● **ACTIVITY**: After finding the line with "工业产品作品 (29, 76)" in the entries below, retype exactly each line from there through the line with "2020全国大学生凤凰主题文创产品设计大赛 (43, 1669)", including that final line.

● **DATASET EXCERPTS**:
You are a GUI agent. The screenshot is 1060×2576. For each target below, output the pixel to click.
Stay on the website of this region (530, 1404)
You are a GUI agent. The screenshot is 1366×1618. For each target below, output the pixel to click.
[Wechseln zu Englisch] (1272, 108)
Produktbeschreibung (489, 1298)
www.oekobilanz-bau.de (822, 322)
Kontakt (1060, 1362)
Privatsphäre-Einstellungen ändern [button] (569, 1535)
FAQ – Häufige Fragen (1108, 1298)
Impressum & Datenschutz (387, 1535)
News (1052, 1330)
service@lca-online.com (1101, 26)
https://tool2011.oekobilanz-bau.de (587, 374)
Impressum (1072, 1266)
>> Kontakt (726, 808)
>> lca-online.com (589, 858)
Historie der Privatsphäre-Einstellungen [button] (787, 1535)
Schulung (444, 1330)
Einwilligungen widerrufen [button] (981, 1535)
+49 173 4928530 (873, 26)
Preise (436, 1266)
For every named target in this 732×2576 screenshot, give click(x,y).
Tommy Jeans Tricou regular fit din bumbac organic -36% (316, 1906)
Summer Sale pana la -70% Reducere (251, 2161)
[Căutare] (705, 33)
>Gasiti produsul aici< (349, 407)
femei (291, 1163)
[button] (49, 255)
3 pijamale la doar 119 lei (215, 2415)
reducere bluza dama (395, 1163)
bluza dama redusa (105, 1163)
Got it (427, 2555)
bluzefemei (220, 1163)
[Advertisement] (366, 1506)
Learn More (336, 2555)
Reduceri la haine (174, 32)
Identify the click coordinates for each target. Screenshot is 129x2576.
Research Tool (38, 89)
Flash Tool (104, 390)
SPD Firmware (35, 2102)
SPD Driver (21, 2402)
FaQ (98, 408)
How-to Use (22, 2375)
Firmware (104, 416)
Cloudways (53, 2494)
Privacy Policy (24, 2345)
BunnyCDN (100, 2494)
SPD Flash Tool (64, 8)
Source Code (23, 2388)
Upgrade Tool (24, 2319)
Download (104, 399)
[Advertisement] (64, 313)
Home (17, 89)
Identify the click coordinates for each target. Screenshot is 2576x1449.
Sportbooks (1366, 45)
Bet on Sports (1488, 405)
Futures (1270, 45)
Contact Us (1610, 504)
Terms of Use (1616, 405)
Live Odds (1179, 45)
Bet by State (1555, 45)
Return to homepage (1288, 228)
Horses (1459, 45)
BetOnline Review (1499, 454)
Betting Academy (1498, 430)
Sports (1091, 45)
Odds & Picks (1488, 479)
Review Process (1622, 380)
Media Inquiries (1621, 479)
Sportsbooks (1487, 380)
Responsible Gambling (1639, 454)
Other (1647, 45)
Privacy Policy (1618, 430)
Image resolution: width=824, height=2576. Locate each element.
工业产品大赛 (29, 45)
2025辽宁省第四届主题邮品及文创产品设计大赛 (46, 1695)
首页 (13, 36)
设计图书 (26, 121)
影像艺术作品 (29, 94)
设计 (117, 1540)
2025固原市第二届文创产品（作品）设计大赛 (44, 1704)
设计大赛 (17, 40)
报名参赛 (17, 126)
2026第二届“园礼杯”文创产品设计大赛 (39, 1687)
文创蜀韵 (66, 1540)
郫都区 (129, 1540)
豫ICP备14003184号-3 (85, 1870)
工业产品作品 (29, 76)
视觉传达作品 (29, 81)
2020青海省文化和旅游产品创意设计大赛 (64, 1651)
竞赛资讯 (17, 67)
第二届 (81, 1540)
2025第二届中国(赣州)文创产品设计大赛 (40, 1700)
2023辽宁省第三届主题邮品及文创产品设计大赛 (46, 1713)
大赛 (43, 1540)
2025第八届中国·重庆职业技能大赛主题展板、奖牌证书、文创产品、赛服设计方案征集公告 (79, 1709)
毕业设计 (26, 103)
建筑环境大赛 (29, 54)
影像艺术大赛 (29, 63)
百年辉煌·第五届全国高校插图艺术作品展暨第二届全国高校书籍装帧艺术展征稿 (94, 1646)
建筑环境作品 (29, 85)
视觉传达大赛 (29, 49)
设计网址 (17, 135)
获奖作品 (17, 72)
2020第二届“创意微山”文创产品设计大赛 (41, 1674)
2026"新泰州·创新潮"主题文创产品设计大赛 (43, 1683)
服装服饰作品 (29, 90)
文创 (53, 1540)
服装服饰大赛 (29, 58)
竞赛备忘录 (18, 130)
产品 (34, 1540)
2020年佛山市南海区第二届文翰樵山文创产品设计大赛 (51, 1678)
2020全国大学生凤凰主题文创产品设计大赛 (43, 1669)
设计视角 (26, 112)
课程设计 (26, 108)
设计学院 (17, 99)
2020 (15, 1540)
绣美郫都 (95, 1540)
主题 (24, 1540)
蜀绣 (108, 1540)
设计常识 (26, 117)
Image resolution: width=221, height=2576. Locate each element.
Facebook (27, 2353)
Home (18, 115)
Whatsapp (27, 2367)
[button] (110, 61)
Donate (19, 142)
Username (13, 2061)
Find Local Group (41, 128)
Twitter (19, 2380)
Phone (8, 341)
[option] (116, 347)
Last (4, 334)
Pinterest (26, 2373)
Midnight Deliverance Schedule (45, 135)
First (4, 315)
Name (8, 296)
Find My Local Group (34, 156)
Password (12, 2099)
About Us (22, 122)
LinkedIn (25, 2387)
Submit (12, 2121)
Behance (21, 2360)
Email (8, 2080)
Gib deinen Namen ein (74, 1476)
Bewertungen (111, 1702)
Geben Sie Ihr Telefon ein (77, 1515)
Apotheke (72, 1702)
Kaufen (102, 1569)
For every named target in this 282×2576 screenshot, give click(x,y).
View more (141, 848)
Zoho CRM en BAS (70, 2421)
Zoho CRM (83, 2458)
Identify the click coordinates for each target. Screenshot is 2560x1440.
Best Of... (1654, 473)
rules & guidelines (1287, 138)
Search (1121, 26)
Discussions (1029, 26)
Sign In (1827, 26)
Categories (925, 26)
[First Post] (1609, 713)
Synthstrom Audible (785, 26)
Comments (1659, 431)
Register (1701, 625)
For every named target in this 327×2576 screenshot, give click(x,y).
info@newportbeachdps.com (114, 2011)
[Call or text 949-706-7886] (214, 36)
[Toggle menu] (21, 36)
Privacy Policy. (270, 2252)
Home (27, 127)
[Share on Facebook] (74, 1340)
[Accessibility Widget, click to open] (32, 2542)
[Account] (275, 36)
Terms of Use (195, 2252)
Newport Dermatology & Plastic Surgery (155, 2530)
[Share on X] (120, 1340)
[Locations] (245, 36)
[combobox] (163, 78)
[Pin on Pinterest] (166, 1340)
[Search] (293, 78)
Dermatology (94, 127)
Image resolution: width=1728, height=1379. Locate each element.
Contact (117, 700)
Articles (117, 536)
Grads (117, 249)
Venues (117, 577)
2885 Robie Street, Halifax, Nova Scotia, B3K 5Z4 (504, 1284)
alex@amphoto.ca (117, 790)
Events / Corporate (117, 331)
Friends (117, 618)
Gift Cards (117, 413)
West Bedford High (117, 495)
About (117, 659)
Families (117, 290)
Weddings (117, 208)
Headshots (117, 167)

● **RESPONSE AREA**:
工业产品作品 (29, 76)
视觉传达作品 (29, 81)
2020青海省文化和旅游产品创意设计大赛 (64, 1651)
竞赛资讯 (17, 67)
第二届 (81, 1540)
2025第二届中国(赣州)文创产品设计大赛 (40, 1700)
2023辽宁省第三届主题邮品及文创产品设计大赛 (46, 1713)
大赛 (43, 1540)
2025第八届中国·重庆职业技能大赛主题展板、奖牌证书、文创产品、赛服设计方案征集公告 (79, 1709)
毕业设计 (26, 103)
建筑环境大赛 (29, 54)
影像艺术大赛 (29, 63)
百年辉煌·第五届全国高校插图艺术作品展暨第二届全国高校书籍装帧艺术展征稿 (94, 1646)
建筑环境作品 (29, 85)
视觉传达大赛 (29, 49)
设计网址 (17, 135)
获奖作品 (17, 72)
2020第二届“创意微山”文创产品设计大赛 (41, 1674)
2026"新泰州·创新潮"主题文创产品设计大赛 (43, 1683)
服装服饰作品 (29, 90)
文创 (53, 1540)
服装服饰大赛 (29, 58)
竞赛备忘录 (18, 130)
产品 (34, 1540)
2020年佛山市南海区第二届文翰樵山文创产品设计大赛 (51, 1678)
2020全国大学生凤凰主题文创产品设计大赛 (43, 1669)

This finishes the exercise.